Vantaggi della versione 1.5 

La versione 1.5, successore di Julia 1.4, ha ottenuto molteplici miglioramenti del multi-threading, del sistema di compilazione e possiede nuove funzionalità di libreria.

Con queste nuove caratteristiche e migliorie delle prestazioni, Julia 1.5 è la quinta versione della sua serie 1.x e segnerà la probabile fine di altre versioni 1.4.x.

Un esempio è la facilitata segnalazione di bug, a vantaggio degli sviluppatori, poiché Julia 1.5 possiede una nuova opzione che aiuta i segnalatori di bug a registrare il bug per il successivo debug come anche una nuova gestione predefinita dei pacchetti.

La versione 1.5, infatti, rende il ‘protocollo Pkg’ per l’installazione dei pacchetti il modo predefinito per Julia di ottenere i pacchetti: invece di scaricare i pacchetti da dove sono ospitati, il client Pkg si connette ad un server Pkg “usando un semplice protocollo HTTPS per scaricare nuove versioni di registri di pacchetti, tarball di pacchetti e artefatti”.

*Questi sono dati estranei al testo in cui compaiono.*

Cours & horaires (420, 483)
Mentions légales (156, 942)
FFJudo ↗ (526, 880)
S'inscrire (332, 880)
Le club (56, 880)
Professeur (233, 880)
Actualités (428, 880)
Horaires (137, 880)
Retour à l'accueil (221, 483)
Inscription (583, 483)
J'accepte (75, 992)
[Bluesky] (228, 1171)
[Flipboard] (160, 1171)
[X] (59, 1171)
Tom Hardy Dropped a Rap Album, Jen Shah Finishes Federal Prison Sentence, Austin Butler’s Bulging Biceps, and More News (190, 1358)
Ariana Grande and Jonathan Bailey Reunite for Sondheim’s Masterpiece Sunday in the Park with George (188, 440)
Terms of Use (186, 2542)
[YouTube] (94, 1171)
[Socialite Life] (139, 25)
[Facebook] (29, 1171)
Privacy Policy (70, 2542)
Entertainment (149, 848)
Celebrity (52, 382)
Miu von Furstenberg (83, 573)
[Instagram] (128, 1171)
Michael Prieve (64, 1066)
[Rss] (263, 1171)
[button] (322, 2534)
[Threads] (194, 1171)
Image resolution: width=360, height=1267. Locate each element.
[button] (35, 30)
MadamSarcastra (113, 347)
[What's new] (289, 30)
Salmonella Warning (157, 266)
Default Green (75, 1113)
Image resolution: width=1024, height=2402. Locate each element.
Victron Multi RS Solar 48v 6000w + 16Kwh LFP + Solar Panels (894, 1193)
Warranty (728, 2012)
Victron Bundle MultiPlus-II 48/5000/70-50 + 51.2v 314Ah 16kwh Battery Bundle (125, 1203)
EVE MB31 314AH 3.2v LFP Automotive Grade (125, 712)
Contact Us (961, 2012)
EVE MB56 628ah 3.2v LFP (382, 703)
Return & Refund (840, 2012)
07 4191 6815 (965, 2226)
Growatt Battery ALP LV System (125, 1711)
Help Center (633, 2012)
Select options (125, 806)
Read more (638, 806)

Popolarità del linguaggio Julia

Il linguaggio di programmazione Julia è diventato popolare grazie ad alcuni data scientists che hanno recentemente evidenziato i suoi vantaggi in termini di velocità rispetto a Python e al linguaggio R quando elaborano set di dati da file CSV, o da file di testo con valori separati da virgole.

Julia, tuttavia, non rientra nella lista dei 10 linguaggi di programmazione più popolari, ma è stato uno dei 10 linguaggi di programmazione più amati nella classifica di Stack Overflow del 2020, insieme a Rust, TypeScript, Python, Kotlin e Go.